When people argue about police accountability, one term keeps getting mixed up on purpose: qualified immunity.

We are told that if qualified immunity is limited or ended, police officers will be unable to do their jobs. That they will hesitate. That they will be personally ruined for doing honest work.

That claim is false. And it depends on pretending that qualified immunity and absolute immunity are the same thing. They are not.

Absolute immunity is rare and narrow. Judges have it so they can rule without fear of being sued. Legislators have it so they can debate and vote freely. Prosecutors have it only when acting as courtroom advocates, not when they investigate or fabricate evidence. These protections exist to protect democracy itself, not individuals from bad conduct.

Qualified immunity was never meant to work that way.

Congress gave Americans the right to sue government officials for civil-rights violations in 1871. Qualified immunity was later created by courts, not lawmakers, to protect officials who made reasonable mistakes in unclear situations.

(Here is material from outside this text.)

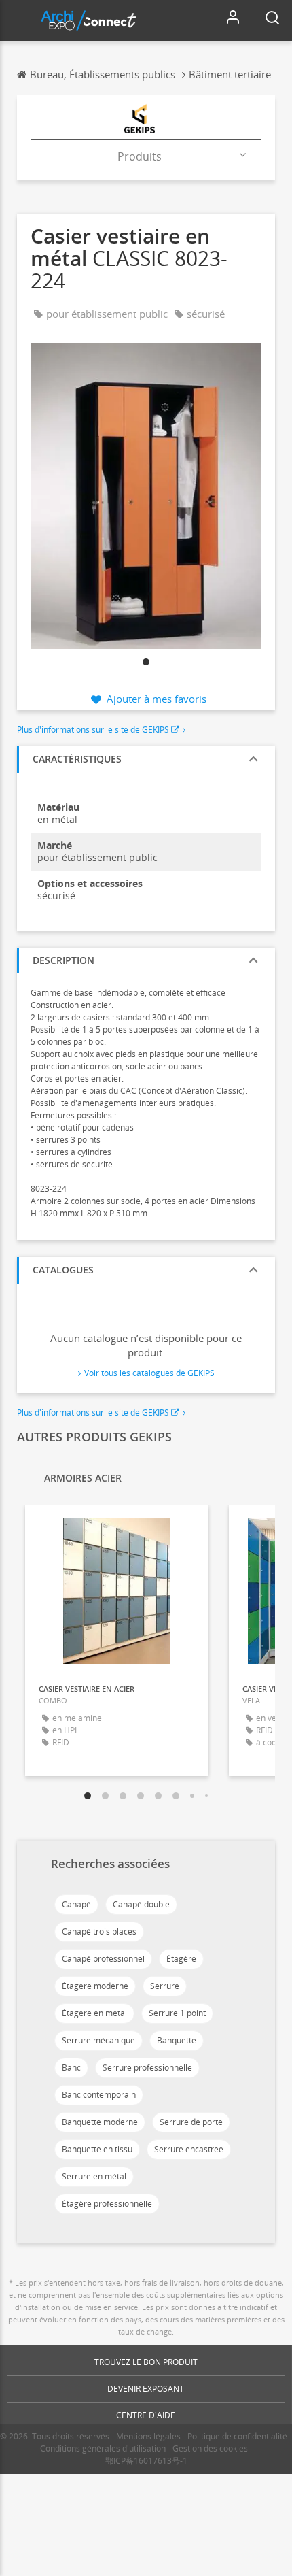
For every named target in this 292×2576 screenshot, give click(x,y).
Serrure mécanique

It was supposed to be limited and practical.

Over time, it grew into something else entirely.

Today, even when a court believes an officer used excessive force, the case can still be thrown out unless the victim can point to an earlier case with almost the exact same facts. If no such case exists, immunity applies. Often, courts then refuse to even rule on whether the conduct was unconstitutional.

That creates a loop. The law never becomes “clearly established” because courts avoid clearly establishing it. Misconduct gets excused, not because it was reasonable, but because it was new.

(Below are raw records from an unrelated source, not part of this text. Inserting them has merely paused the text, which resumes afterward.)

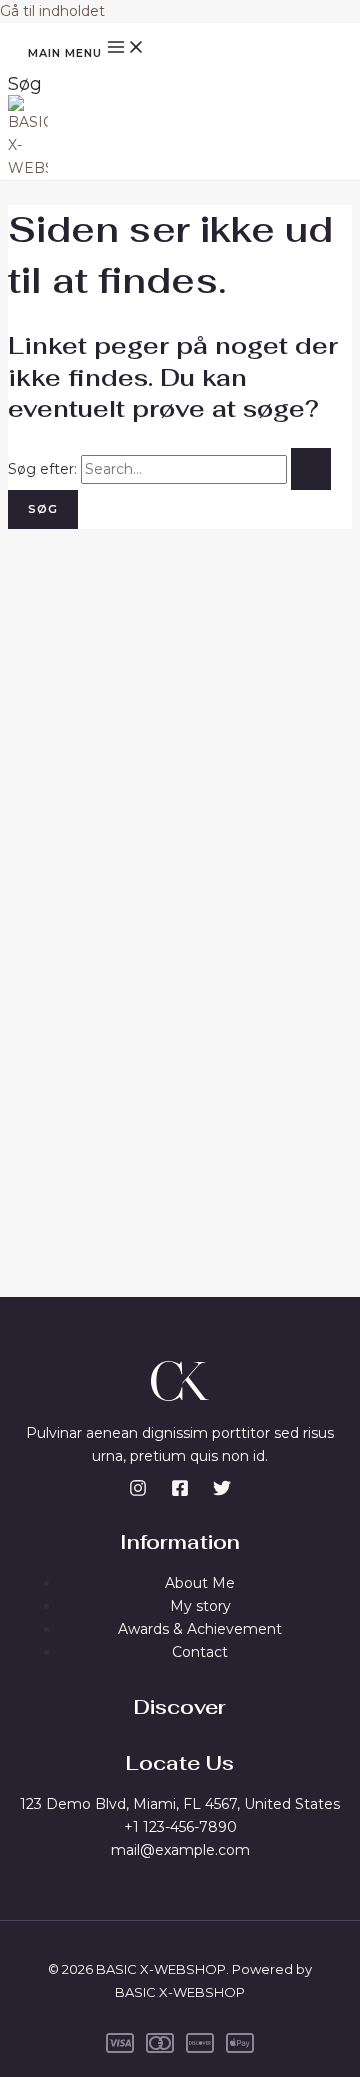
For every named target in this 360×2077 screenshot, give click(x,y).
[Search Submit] (311, 469)
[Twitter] (222, 1492)
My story (200, 1606)
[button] (25, 84)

That is not caution. It is avoidance.

During my 35 years in law enforcement, I never made decisions by thinking about court cases or legal loopholes. Officers act based on training, policy, supervision and judgment. We are taught what force is reasonable and what conduct crosses the line. Qualified immunity does not factor into real-time decisions on the street, no matter how often that claim is repeated.

Where qualified immunity does matter is after the incident.

When cases are dismissed before discovery, agencies avoid depositions, document releases and public scrutiny. Poor training stays hidden. Patterns of misconduct are never exposed. Leaders are never forced to explain their decisions. The system is protected, even when the individual action was wrong.

Limiting qualified immunity does not mean officers lose all protection. Plaintiffs would still have to prove a constitutional violation. Juries would still decide what was reasonable. Honest mistakes made in good faith would still be defensible.

What would change is this: Serious misconduct would no longer be dismissed simply because no one had done the exact same thing before.

Absolute immunity exists to protect essential democratic functions. Qualified immunity was never meant to guarantee immunity from accountability.

If we want to rebuild trust in policing, we need to draw that line clearly again. Accountability is not anti-police. It supports better training, stronger leadership and safer communities. Any profession with life-and-death authority must be willing to confront its worst failures, not hide them.

We cannot fix what we refuse to examine. And we cannot examine what the law blocks us from seeing.

Myers is a former commander and a 33-year veteran of the San Diego County Sheriff’s Department.